The idea of science being discovered relies on one erroneous assumption: our vision of the world, as human beings, is an absolute truth. I want to mention a very interesting scene from the movie "What the bleep do we know?".
In that particular scene, Dr Quantum visits a special place called Flatland. Flatland is a 2D world where the idea of "up" and "down" doesn't exist. You either go forward, backward, left or right. Dr Quantum, being the 3D person that we all are, stands above one of the creatures of Flatland and start talking to her. This creature was afraid because even though she could hear him, she couldn't understand where he was.
That's a really interesting idea. What if there's a dimension us as human beings couldn't grasp.
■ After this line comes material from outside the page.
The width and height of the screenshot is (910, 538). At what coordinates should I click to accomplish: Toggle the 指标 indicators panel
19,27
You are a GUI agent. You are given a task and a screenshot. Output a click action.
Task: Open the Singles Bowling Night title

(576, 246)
We obviously see the world in 2 dimensions:
- Space (which is by itself a 3D environment)
- Time
If there are other dimensions, then surely our vision of the world comes from our perception and is therefore subjective. Since it is not absolute, it must be invented. And until proven wrong, these theories are generally adopted. When Einstein discovered some strange properties about the time-space environment, he proved wrong Newton's theories, even though they had led the Man's quest to walk on the moon.
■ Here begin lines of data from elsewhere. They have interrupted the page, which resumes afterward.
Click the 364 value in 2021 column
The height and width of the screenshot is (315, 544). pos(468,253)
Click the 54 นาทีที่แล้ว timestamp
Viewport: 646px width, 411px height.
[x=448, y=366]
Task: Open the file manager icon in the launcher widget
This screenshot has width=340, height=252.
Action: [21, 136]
The reason I'm telling you this is because something occurred to me today. I've known for a long time that it was al-Khwarizmi who allegedly invented the number 0. But how great this invention really was, that I didn't realize. It hit me today when working on a computer science homework. Programmers start counting from 0. So let's say you have ten items in a table, the first item would be in cell number 0. Why do they do that? I keep getting amazed at how stupid machines really are. And here is yet another example.
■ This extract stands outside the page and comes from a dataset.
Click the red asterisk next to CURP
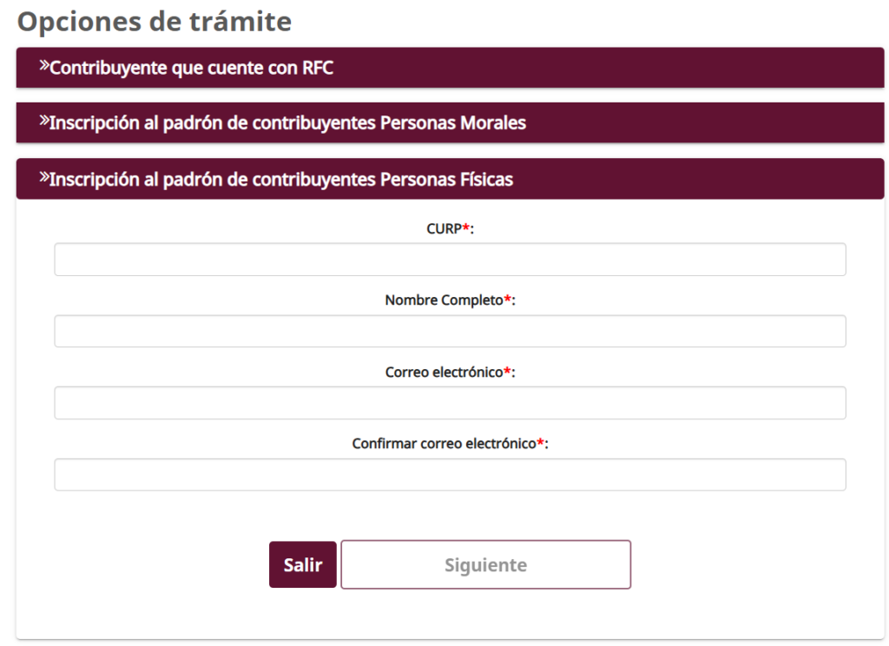The width and height of the screenshot is (889, 646). (x=465, y=227)
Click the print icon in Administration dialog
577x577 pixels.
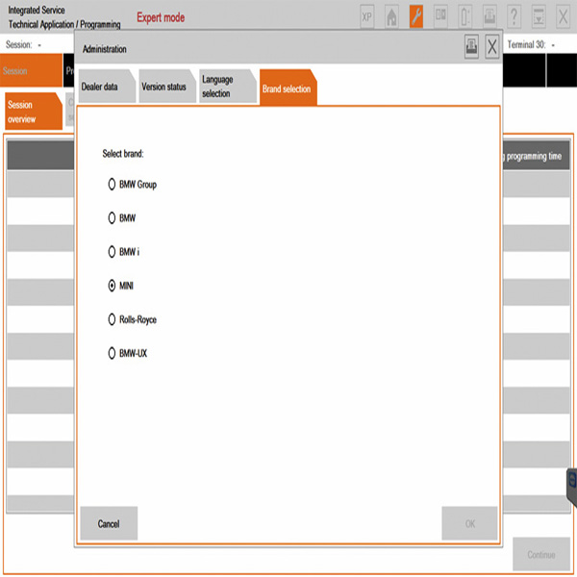[x=471, y=47]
Have you ever wondered why a ten is written 10? That is because modern languages use a 10-element alphabet to represent numbers. The alphabet is constitured of ten "figures". They are "0", "1", "2", "3", "4", "5", "6", "7", "8" and "9". Why just ten? Why not eight or sixteen? It's a safe assumption to believe that Man instinctively stopped at 10, the number of fingers he has on both hands. We do still use our fingers to count, right?Machines are dumb. It will blindly assign the first "figure" to the first "number". Intuitively when counting the first number is one. Think of old roman numbers, they start with I. So this shows to some extent that the number 0 was a pure subjective invention, that was generally adopted as a convention. It was not a natural truth.
We do like to use other alphabets in computer science, like binary (2 figures), octal (8 figures) and hexadecimal (16 figures). There's a big fork of algebra called Boolean algebra focused on binaries. And here's a joke I love:
There is only 10 type of people in the world, those who understand binaries and those who don't.
By inventing the number 0, alKhwarizmi led the way to invent something far greater. Number 0 was more than just a language convention. Indeed it opened the way for something far greater: negatives. If 0 had never been invented, what would it mean to say "negative five"? What's a negative number, if not a number inferior to 0? Science would have looked pretty different without the negative numbers today.